Fans, of course, are more affordable than an air conditioning unit, but they don’t cool the air. Instead, a fan simply moves air around a room to create a gentle breeze that makes a person feel cooler. Think of it like this: a fan cools the body of a person in a room, while an air conditioning unit cools the air in the room.

A lot of different variables go into considering the cost of running an air conditioner vs a fan. Clearly, a ceiling fan is the less expensive option of the two, but even those can have a large price disparity. Both alternating current (AC) and direct current (DC) fans have the main function of increasing airflow. AC fans run directly from the power supply in your building while DC fans use electronics to convert AC power to DC power. While AC fans are generally more affordable to purchase, they typically use more overall power than DC fans. Some estimates, in fact, say that DC fans use up to two-thirds less energy than comparable AC fans. DC fans, on the other hand, are a little pricier to purchase initially, but will save you money in operating costs in the long run.

Air conditioning, however, can cost quite a bit more money, but when it comes to cooling air in a building, they are far superior. They also use far more energy. Similar to AC and DC fans, air conditioners offer different options at different price points, but they too have positives and negatives. Smart air conditioning, which is basically the integration of Wi-Fi into AC units, allows you to control your AC through your smartphone. More advanced smart air conditioning units enable the user to schedule when their AC unit turns on or off, set temperature and humidity triggers, track usage history, and control features that depend on your location. While smart air conditioning systems certainly make it easier for the user, they do come at a cost — but, like DC fans, they can drastically decrease energy usage.

When it comes to maintaining cool temperatures in commercial or industrial spaces like warehouses or auditoriums, for example, air conditioning units are far superior to fans. Fans can only move the air that's already in the building. The circulation cools your body, but not the air itself. When it is extra hot outside, fans can provide a cooling breeze, but a fan cannot introduce cooler air to lower the temperature inside a building.

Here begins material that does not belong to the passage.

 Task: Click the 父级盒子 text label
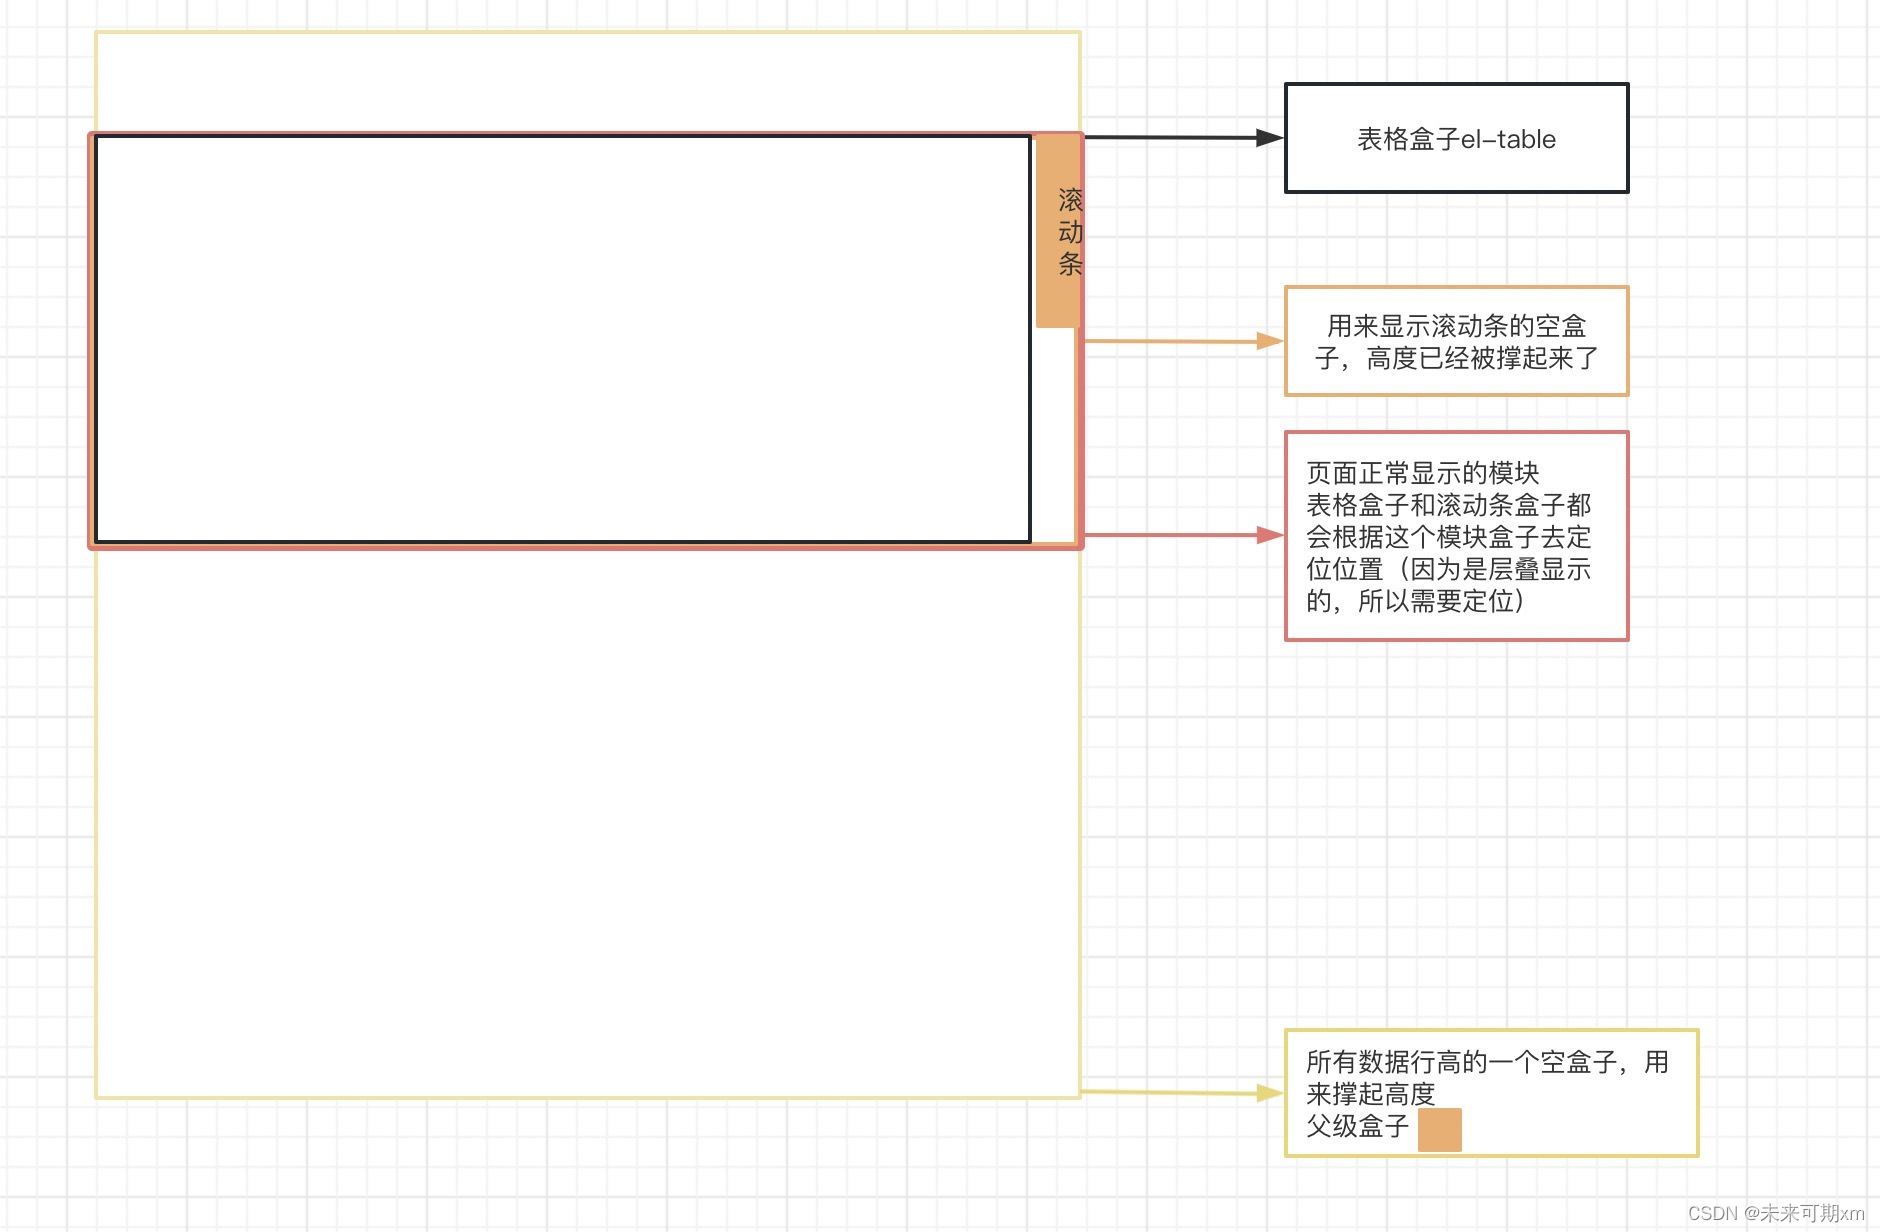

Air conditioning units can lower the actual temperature in a space relatively quickly by introducing cool air. They also have the added benefits of humidity control and air filtration, which can remove particulates.

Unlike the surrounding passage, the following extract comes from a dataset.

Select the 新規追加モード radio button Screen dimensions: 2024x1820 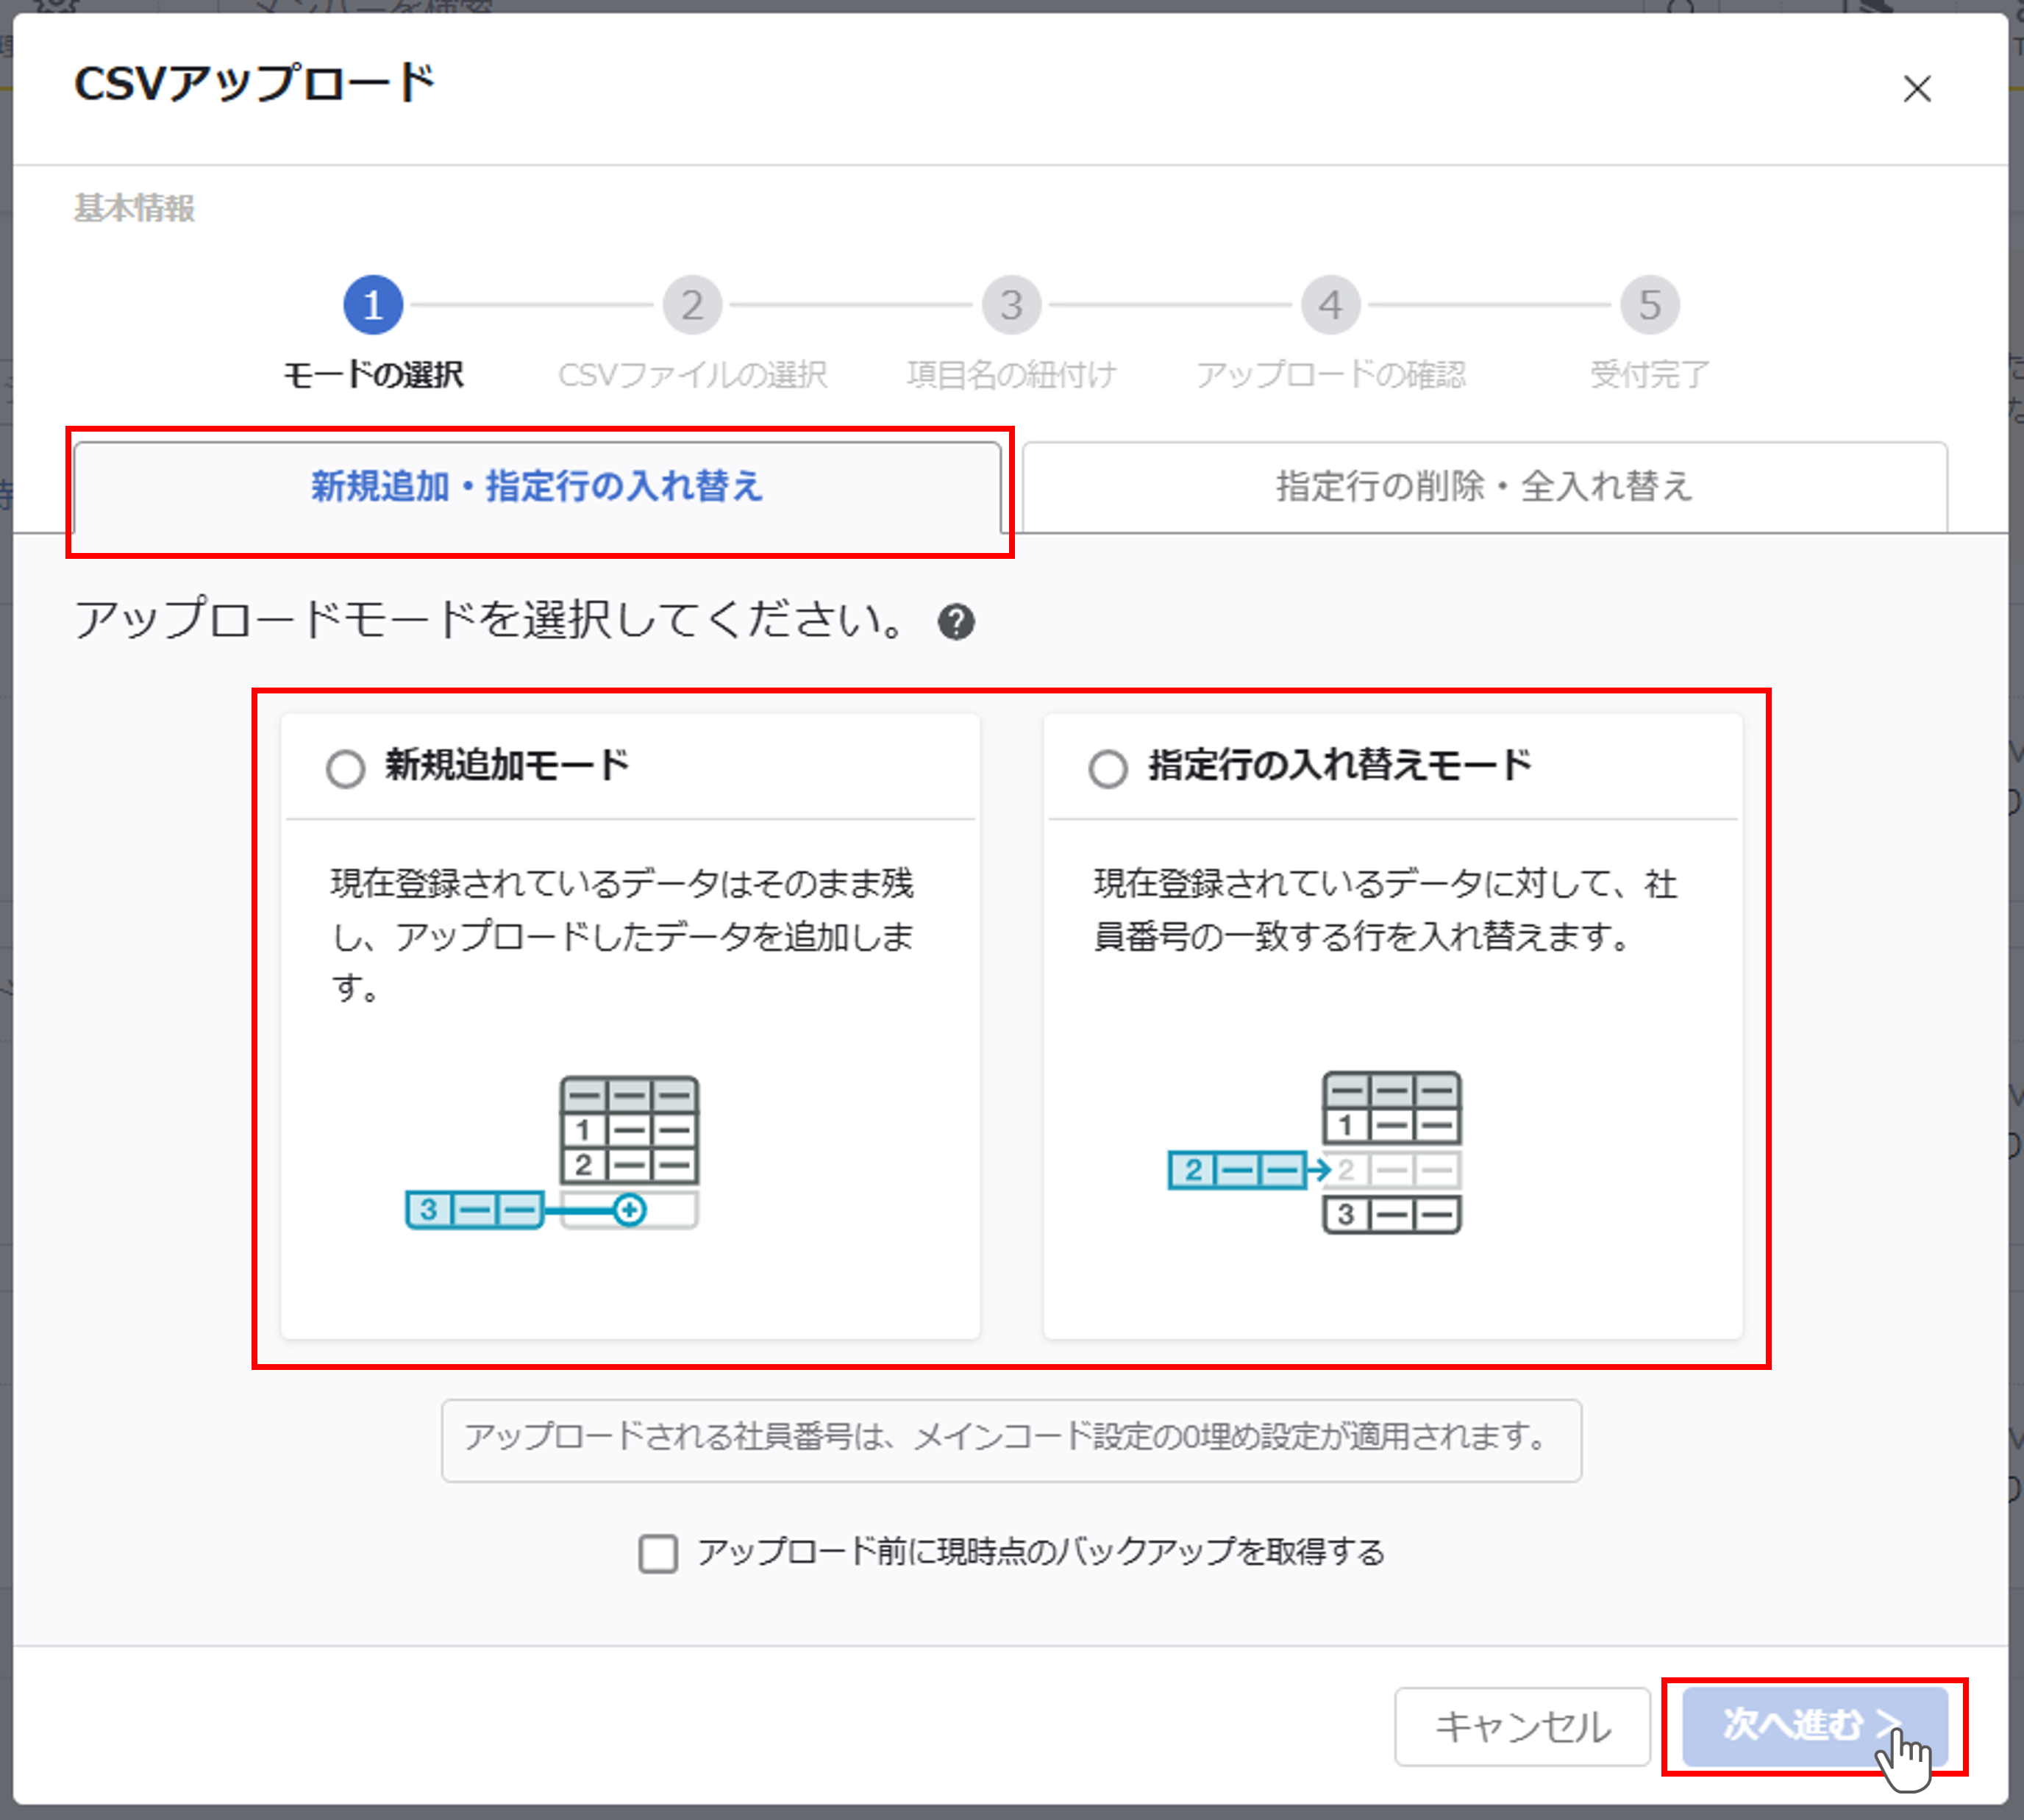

When it comes to installation, fans are much easier. Portable fans can be moved around a building according to need. Installing an air conditioning unit can be labor intensive, and generally requires a professional installer. Fans don’t require much, if any, maintenance. Air conditioning units need to be regularly maintained to ensure proper functionality. In general, air conditioners also must be incorporated into the design of a building. Central air conditioning requires ducts and vents throughout the space, and ductless air conditioners can require minor renovations to install. Air conditioners also have refrigerants in them — especially the older ones —which can be harmful to the environment.

Another benefit of fans is that they emit less pollutants than air conditioners. Unless you take into account the emissions produced in creating the energy it takes to run one, they emit none.

For the most effective way of cooling a space, using an air conditioning unit in conjunction with a fan is your best option. The cooling effect of the fan enables you to set your air conditioning unit at a higher temperature than you might have to otherwise.

To sum things up, if your goal is to cool the air in a building and maintain a consistent temperature, an air conditioner is the superior option. However, they are generally more expensive than fans and require more complex installation and maintenance. Fans move air throughout a space, which cools your body by increasing the rate of evaporation. If your goal is to simply increase air circulation and personal comfort without breaking the bank, a fan may be the better option.